Mechanistic narrative

Synthesis pass · prose summary of the discoveries below

LIN37 is an essential subunit of the evolutionarily conserved MuvB core complex (with LIN9, LIN52, LIN54, and RBBP4/RBAP48), which assembles with the pocket protein p130, E2F4, and DP1 into the DREAM transcriptional repressor that silences hundreds of cell-cycle-dependent genes during quiescence (PMID:17531812, PMID:28920576). Within MuvB, LIN37 functions as a structural scaffold: it forms a subcomplex with LIN9 that organizes the core for transcription factor, DNA, and histone binding, enabling MuvB to engage and stabilize a tightly positioned +1 nucleosome near the TSS of repressed promoters (PMID:35082292). LIN37 is uniquely required for the repressive output of DREAM—its loss abolishes target-gene repression in G0/G1 even though all other subunits, including p130/p107, remain bound at promoters (PMID:28920576). DREAM assembly depends on DYRK1A-mediated phosphorylation of LIN52 at serine 28, and on cell-cycle entry the MuvB core (including LIN37) dissociates from p130 and instead associates with B-MYB during S phase, a switch that B-MYB overexpression can force prematurely by competing with p130 for the core (PMID:21498570, PMID:30206359). Functionally, LIN37 cooperates with RB to enforce cell-cycle exit and acts as a key effector downstream of p53: in LIN37/RB double-knockout cells, p53-dependent repression of cell-cycle genes and the G1/S checkpoint are lost (PMID:28920576, PMID:31400114). In quiescent cells specifically, LIN37 prevents DNA end resection and homologous recombination by repressing HR genes including BRCA1, BRCA2, PALB2, and RAD51, a function independent of 53BP1 (PMID:34477552). The complex also governs developmental cell-cycle exit, as DREAM loss disrupts chondrocyte proliferation arrest during endochondral bone formation (PMID:24710275), and maintenance of senescence depends on intact DREAM assembly (PMID:34728711). Notably, LIN37 is dispensable for MuvB functions controlling embryonic stem cell self-renewal and G2/M progression, distinguishing its role from that of LIN54 and LIN52 (PMID:35148988).

Mechanistic history

Synthesis pass · year-by-year structured walk · 8 steps
  1. 2006 High

    Established that LIN-37 is a stable member of an Rb-containing multi-subunit synMuvB complex, defining its physical context before its molecular function was known.

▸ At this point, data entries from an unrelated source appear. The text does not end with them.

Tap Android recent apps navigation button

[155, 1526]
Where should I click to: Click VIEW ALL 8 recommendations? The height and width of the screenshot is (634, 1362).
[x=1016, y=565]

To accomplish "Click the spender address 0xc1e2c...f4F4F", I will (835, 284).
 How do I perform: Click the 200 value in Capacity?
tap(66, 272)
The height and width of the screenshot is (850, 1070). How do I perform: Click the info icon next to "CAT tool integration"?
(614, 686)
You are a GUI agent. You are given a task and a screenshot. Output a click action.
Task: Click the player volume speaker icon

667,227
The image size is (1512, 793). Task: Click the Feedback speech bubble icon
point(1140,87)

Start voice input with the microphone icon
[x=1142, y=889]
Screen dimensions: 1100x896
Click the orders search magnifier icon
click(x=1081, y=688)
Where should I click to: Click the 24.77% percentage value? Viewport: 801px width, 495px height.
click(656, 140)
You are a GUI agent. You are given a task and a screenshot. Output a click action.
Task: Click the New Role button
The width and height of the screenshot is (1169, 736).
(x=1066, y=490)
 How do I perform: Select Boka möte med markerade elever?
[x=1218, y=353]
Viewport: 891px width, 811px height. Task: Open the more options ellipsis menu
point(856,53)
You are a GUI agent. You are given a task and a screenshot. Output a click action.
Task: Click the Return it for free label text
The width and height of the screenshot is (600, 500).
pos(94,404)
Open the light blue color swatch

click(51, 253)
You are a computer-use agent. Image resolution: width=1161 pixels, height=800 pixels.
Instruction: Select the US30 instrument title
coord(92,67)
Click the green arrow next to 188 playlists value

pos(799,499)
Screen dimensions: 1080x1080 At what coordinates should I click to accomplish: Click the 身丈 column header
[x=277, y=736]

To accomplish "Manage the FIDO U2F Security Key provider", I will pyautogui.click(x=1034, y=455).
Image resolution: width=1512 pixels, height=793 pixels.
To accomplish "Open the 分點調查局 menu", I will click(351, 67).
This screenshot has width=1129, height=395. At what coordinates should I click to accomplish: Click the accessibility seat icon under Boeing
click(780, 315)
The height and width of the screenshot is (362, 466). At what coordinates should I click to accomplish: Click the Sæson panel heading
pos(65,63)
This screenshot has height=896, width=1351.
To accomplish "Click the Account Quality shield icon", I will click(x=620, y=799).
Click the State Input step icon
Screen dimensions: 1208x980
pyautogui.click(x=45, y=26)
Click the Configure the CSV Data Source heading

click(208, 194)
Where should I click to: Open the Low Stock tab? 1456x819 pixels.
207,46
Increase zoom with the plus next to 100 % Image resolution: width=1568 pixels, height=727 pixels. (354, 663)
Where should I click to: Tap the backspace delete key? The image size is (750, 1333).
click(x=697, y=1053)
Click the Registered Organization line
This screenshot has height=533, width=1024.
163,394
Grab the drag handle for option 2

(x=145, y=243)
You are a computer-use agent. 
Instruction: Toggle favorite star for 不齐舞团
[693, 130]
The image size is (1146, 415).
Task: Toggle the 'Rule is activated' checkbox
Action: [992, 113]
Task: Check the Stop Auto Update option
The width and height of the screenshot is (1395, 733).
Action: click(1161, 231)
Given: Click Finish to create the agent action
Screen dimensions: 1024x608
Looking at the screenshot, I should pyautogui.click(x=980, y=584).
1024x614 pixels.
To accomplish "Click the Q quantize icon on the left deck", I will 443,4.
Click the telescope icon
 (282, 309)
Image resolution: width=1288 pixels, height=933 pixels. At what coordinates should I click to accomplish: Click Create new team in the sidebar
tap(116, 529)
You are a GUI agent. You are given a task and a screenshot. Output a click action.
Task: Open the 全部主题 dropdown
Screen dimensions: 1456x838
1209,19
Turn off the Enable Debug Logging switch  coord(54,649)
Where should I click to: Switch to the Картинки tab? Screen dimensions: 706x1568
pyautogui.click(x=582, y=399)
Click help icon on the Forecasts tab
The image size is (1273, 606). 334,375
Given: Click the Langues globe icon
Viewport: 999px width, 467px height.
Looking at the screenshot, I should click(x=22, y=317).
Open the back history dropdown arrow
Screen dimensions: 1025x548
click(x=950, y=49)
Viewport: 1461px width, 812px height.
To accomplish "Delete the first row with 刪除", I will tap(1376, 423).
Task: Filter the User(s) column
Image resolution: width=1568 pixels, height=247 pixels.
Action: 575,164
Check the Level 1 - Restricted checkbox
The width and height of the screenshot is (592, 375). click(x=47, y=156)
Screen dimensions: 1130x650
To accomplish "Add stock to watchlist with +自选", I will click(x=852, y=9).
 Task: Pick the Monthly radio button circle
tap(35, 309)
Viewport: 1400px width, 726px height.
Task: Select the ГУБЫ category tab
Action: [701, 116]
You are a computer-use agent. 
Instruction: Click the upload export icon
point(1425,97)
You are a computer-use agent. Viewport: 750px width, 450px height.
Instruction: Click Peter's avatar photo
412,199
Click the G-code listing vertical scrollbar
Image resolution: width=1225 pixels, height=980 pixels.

    Evidence Co-IP and biochemical fractionation of C. elegans synMuvB mutants

    PMID:17075059

    Open questions at the time
    • Did not assign LIN-37 a discrete molecular role within the complex
    • Mammalian counterpart not yet characterized
  2. 2007 High

    Defined the mammalian DREAM complex and placed LIN37 among the five MuvB-core subunits, showing the complex binds >800 promoters in G0 and that MuvB switches partners between p130 (repression) and MYB (S phase).

    Evidence Proteomics, ChIP, and co-IP in human cells

    PMID:17531812

    Open questions at the time
    • LIN37-specific contribution to repression not isolated
    • Mechanism of nucleosome/promoter engagement unknown
  3. 2011 High

    Showed DREAM assembly—and thus LIN37 incorporation—is gated by DYRK1A phosphorylation of LIN52-S28, linking a kinase signal to repressor formation.

    Evidence Phosphoproteomics, co-IP, LIN52-S28 mutagenesis, and kinase inhibition

    PMID:21498570

    Open questions at the time
    • Does not address LIN37's own regulation or modifications
    • Direct repressive activity of LIN37 not tested
  4. 2017 High

    Isolated LIN37 as the subunit uniquely required for DREAM repression: its loss abolishes target-gene silencing while leaving all other subunits at promoters, and it cooperates with RB to enforce quiescence.

    Evidence Lin37-knockout mouse cells with ChIP, transcriptomics, and Rb/Lin37 double-KO cell-cycle analysis

    PMID:28920576

    Open questions at the time
    • Molecular mechanism by which LIN37 converts a bound complex into a repressive one not resolved
    • Structural basis unknown
  5. 2019 High

    Positioned LIN37 and RB as the key effectors through which p53 represses cell-cycle genes, since their joint loss abrogates p53-dependent repression and the G1/S checkpoint.

    Evidence CRISPR single/double knockouts of LIN37 and RB with RNA-seq and cell-cycle analysis

    PMID:31400114

    Open questions at the time
    • Connection between p53 signaling and DREAM assembly mechanistically undefined
    • Direct vs indirect coupling to p53 unclear
  6. 2021 High

    Revealed a quiescence-specific genome-protective role: LIN37/DREAM represses HR genes to block DNA end resection and homologous recombination in G0, independent of 53BP1.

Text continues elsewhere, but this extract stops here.